= Pour-over will =

Will that creates a trust and orders the estate distributed to the trustee

A pour-over will is a testamentary device wherein the writer of a will creates a trust, and decrees in the will that the property in their estate at the time of their death shall be distributed to the Trustee of the trust. Such device was always void in English common law, because it was not deemed a binding trust, in that the testator can change the disposition of the trust at any time and therefore essentially execute changes to the will without meeting the formalities required for the change.

More recently, a number of jurisdictions have recognized the validity of a pour-over will. In the jurisdictions in the U.S. which allow a pour-over will, testators do not usually put all of their assets into trusts for the reasons of liquidity, convenience, or simply because they did not get around to doing so before they died.
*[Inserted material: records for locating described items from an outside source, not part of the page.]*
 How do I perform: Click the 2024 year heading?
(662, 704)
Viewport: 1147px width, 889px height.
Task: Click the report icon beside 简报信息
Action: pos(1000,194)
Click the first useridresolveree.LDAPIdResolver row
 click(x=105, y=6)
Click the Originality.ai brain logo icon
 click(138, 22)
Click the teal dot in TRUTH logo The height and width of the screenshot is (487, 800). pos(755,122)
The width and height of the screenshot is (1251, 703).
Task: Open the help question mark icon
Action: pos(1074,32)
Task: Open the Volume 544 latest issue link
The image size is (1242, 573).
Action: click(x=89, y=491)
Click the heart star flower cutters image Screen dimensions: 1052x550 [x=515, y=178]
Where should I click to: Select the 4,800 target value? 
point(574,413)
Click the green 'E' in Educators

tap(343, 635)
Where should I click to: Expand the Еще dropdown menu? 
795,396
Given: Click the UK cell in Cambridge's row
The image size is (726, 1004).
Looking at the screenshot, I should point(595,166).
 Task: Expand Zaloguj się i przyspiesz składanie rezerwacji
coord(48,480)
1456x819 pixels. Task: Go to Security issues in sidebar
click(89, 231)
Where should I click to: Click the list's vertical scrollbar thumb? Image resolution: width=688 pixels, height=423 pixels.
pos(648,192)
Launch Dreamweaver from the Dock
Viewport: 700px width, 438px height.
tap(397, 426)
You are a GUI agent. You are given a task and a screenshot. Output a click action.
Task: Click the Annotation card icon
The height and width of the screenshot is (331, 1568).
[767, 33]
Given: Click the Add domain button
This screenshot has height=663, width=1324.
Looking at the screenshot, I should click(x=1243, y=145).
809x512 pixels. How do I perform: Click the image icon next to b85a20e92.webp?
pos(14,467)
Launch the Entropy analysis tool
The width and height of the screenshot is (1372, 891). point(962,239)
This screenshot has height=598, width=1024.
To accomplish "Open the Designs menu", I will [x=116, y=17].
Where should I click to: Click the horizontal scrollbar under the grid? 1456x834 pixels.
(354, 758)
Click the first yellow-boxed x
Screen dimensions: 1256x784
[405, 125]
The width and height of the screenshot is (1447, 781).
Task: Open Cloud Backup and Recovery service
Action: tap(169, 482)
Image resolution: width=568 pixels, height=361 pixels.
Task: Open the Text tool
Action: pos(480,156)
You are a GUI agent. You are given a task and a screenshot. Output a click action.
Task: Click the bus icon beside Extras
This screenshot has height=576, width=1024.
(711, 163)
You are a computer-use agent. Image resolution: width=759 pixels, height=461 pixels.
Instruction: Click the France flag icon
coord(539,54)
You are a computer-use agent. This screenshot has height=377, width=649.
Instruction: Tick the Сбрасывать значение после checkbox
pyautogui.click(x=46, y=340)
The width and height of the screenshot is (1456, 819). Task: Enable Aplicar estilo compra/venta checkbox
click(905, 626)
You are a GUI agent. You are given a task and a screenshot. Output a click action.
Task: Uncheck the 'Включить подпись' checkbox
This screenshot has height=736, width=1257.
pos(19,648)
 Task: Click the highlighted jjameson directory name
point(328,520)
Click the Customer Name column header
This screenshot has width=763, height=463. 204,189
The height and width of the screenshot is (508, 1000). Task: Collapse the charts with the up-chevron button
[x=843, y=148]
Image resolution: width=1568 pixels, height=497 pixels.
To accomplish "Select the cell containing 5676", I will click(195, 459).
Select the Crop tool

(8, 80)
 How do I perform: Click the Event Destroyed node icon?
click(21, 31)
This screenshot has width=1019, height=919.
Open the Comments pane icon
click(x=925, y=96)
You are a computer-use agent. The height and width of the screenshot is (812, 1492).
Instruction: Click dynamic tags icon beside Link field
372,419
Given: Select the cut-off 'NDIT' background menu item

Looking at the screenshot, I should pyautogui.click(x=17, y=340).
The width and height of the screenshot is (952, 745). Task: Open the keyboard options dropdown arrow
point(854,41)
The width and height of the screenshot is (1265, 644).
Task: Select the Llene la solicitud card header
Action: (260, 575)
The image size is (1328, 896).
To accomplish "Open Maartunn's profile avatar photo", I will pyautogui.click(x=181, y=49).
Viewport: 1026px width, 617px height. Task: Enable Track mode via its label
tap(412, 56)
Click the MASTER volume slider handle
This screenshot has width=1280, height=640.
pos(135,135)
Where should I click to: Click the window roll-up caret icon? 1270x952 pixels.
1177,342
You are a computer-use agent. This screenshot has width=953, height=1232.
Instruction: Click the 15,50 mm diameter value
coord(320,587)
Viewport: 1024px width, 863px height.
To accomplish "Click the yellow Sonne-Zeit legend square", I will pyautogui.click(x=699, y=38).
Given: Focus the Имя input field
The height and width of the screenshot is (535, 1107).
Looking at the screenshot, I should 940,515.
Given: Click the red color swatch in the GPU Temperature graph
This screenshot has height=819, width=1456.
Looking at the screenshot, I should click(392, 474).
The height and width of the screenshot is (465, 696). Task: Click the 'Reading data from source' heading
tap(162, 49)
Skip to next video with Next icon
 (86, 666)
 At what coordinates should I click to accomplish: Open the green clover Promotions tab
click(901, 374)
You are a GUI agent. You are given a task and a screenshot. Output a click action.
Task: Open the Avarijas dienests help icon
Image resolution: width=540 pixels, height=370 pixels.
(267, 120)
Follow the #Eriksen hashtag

A pour-over clause in a will gives probate property to a trustee of the testator's separate trust and must be validated either under incorporation by reference by identifying the previously existing trust which the property will be poured into, or under the doctrine of acts of independent significance by referring to some act that has significance apart from disposing of probate assets, namely, the revocable living trust (inter vivos trust). The testator's property is subject to probate until such time as the pour-over clause is applied, and the estate assets "pour" into the trust. The trust instrument must be either in existence at the time when the will with the pour-over clause is executed, or executed concurrently with the will to be a valid pour-over gift. However, the trust need not be funded inter vivos. The pour-over clause protects property not previously placed in a trust by pouring it into the previously established trust through the vehicle of the will.